I talked extensively about the process I went through when writing my first Ebook, How to Get a University Job in South Korea: The English Teaching Job of Your Dreams; check out all those posts here if you’re interested: How to Write an Ebook.
Even though my second book is almost finished editing and should be up on Amazon within a few days, I haven’t talked that much about it here. The reason is that it was so much easier the second time around and everything just happened a lot more quickly.
Here are my Top 5 tips for Writing an Ebook to help you get started:
1. Think carefully about your book’s topic. You can choose a popular topic that already has a lot of competition, but your book has to be stellar and better than your competition in order to gain any traction.
Or, find a niche that doesn’t have a lot of competition and you will have less pressure to come up with something that will blow others out of the water. I’ve chosen the latter strategy and seem to be competing with only one other person: Andrew Hallam (The Global Expatriate’s Guide to Investing: From Millionaire Teacher to Millionaire Expat), but even then, he focuses more on international schools teachers and mine is for ESL teachers. Plus, I’m planning to sell my book for around $4, while his is more up in the $15 range, so I don’t think of him as actual competition.

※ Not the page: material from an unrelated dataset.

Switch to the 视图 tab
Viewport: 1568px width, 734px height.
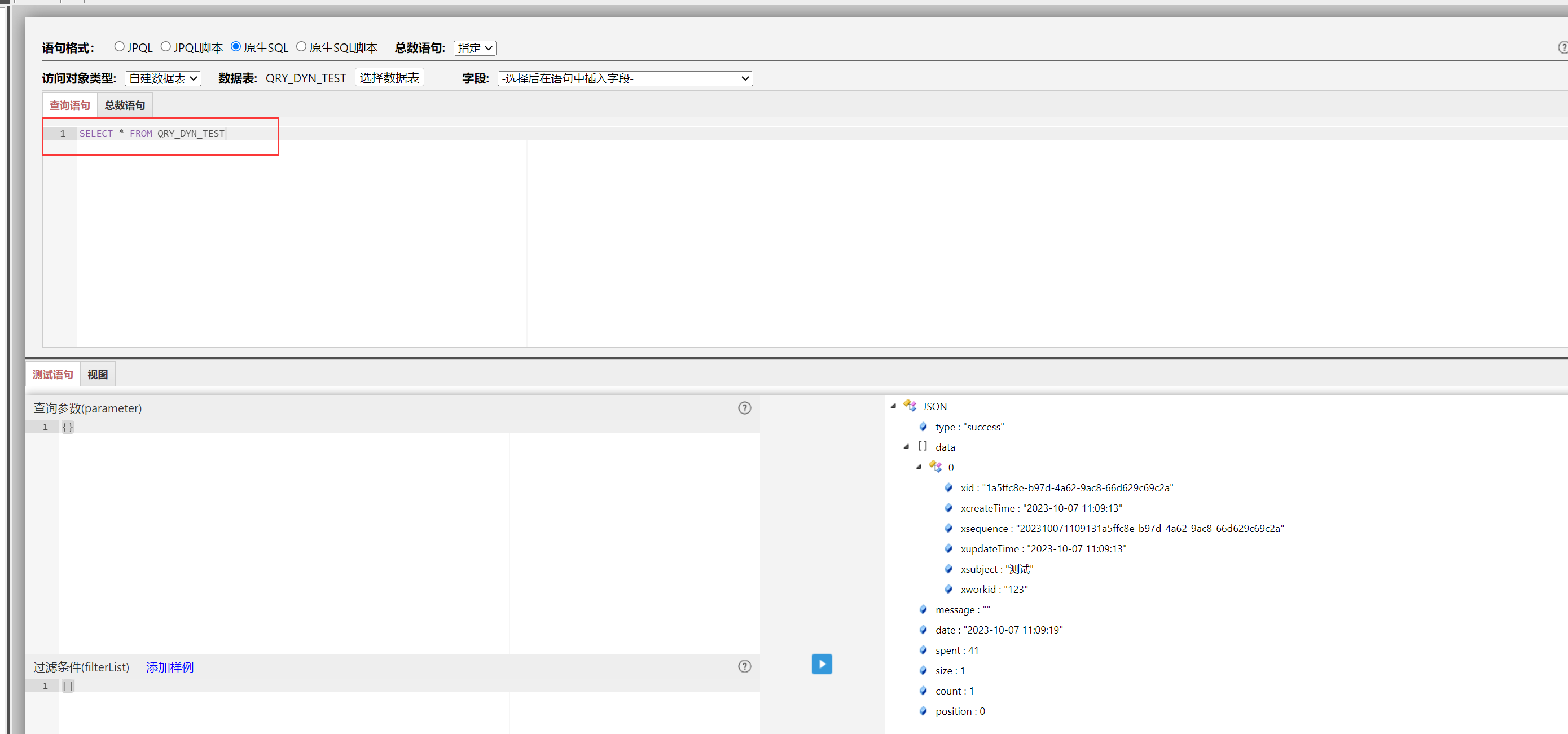click(x=98, y=374)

2. Your first draft will probably be terrible. It doesn’t matter-just make sure you get your ideas down on the page.
3. Don’t underestimate the editing process. Find a literary type friend to help you, or pay someone to do it. It will go a LONG WAY to making your finished product something that people will actually want to pay you money for. I’ve seen so many customer reviews over on Amazon that say that a certain book has decent content but a terrible writing style or is riddled with grammatical mistakes. Don’t let that be the reason your reviews are lower than they could be.
4. When writing, aim for clear and simple. You are not writing an academic paper so your writing style should be reasonably informal; the average 6th grader should be able to understand it.
5. Figure out the formatting before you start writing. You need to know how Amazon (or whatever platform you’re going to use) wants you to format the book before you get started. I didn’t do this with my first book and totally regretted it. Second time around, however, I formatted as I went along and it made the whole process go much more smoothly.